SOURCE EXTRACT:
__________

Mislaid: A Novel

Image of Mislaid: A Novel
Release Date: 
May 19, 2015
Reviewed by: 

a funny, entertaining, lightweight highbrow novel . . .

Looking for a brainy yet breezy novel that addresses gender, race, and class issues with levity and has a happy ending? Try Nell Zink’s Mislaid, her second published novel following her critically well-received debut The Wallcreeper in 2014.

Readers who enjoyed The Wallcreeper, however, will not necessarily enjoy Mislaid, whose third person narration is not as concise, brisk, or intense as its predecessor’s first-person narration, though it is more discursive and intentionally more accessible. Neither book is her first attempt at fiction writing.

California born and Virginia raised Zink’s first writing mentor was Israeli postmodernist writer Avner Shats whom she met while she was living in Tel Aviv and who was the sole reader of her early unpublished novels. More recently she met American writer Jonathan Franzen through a shared interest in ornithology and wrote The Wallcreeper to prove to him she could write for more than an audience of one.

__________

WHAT YOU WILL DO:
• 1. Condense the paragraph of the Mislaid review that begins "California born and Virginia raised" into two sentences, retaining its main facts.
• 2. Extend the review of Mislaid with one further paragraph that follows on from its final sentence.

Stored records:
__________

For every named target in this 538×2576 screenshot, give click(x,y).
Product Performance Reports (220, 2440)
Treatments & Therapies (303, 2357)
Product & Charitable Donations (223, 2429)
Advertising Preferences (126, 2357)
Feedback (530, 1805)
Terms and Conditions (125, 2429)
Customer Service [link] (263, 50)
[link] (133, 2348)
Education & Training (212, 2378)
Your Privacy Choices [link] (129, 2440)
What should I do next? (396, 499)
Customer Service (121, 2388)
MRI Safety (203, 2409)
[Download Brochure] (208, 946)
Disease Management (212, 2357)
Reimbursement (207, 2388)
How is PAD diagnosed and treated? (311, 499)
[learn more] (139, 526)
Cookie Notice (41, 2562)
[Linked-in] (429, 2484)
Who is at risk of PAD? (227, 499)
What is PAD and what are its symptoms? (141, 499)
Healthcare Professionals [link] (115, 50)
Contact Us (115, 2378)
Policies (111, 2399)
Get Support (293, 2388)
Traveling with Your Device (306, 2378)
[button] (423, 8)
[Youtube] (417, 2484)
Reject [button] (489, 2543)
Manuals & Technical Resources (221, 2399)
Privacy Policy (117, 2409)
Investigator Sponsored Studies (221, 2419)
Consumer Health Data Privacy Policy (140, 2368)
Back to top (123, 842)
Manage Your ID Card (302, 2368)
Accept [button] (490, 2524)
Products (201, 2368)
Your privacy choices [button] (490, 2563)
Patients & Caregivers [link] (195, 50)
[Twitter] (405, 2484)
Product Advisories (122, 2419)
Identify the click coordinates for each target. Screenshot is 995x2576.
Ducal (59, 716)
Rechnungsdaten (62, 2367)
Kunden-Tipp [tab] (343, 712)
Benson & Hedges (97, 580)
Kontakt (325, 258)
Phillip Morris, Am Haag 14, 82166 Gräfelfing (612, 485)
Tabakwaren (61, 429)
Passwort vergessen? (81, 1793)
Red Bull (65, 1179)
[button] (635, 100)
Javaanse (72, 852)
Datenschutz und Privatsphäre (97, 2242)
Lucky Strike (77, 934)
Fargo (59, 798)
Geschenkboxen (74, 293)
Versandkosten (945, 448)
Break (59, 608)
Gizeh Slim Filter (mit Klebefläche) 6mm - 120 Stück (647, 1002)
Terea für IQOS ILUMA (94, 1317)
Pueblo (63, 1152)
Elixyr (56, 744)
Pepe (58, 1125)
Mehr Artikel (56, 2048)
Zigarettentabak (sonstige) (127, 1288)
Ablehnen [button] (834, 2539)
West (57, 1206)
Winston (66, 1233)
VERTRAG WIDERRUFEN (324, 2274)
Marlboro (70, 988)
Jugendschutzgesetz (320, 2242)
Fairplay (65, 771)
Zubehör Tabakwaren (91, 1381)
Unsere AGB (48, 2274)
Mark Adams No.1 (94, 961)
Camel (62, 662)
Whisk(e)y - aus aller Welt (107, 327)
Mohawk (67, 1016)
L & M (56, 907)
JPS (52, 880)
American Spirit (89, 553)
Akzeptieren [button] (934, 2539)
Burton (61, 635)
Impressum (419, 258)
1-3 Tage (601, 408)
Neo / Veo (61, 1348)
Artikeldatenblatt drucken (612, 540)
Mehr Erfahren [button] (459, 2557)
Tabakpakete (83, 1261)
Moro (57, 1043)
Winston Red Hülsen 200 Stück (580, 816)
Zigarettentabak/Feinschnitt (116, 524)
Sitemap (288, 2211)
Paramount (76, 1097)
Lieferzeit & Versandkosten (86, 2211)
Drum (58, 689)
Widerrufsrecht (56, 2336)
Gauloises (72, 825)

__________

OUTPUTS BY TASK:
• 1. Zink, born in California and raised in Virginia, had as her first writing mentor the Israeli postmodernist Avner Shats, whom she met in Tel Aviv and who was the only reader of her early unpublished novels. She later met Jonathan Franzen through a shared interest in ornithology and wrote The Wallcreeper to prove to him that she could write for more than an audience of one.

• 2.
When Franzen then dared her to write something commercially sellable she wrote Mislaid, which Franzen’s agent sold to Ecco, an imprint of Harper Collins, for a six-figure advance. By then Zink had already placed The Wallcreeper with feminist indie press Dorothy, a Publishing Project. Her discovery in her fifties is a kind of mid-life Cinderella story.

Mislaid begins in 1965 with 17-year-old lesbian debutante and high-school senior Peggy Vaillancourt, whose parents had vetoed her plan to enlist in the army as a man, deciding on the advice of her high-school gym teacher to attend single sex Stillwater College on stagnant and artificial Stillwater Lake near Petersburg, Virginia, where she is seduced by her gay male poetry professor Lee Fleming who finds her boyish figure attractive. The affair results in pregnancy, marriage, and Peggy, who had hoped to eventually become a feminist playwright and move to New York, dropping out to become a full-time mom and faculty wife. The novel’s title is a pun with several meanings.

The couple’s first born is a son named Byrdie, and five years later they have a daughter, Mireille, whom they nickname Mickey. Lee has been sexually unfaithful from the start of the marriage, but when he falls in love with a woman his wife had hoped to bed Peggy’s livid action in reaction makes her fear that Lee will have her committed to a mental hospital never to see either of their children again.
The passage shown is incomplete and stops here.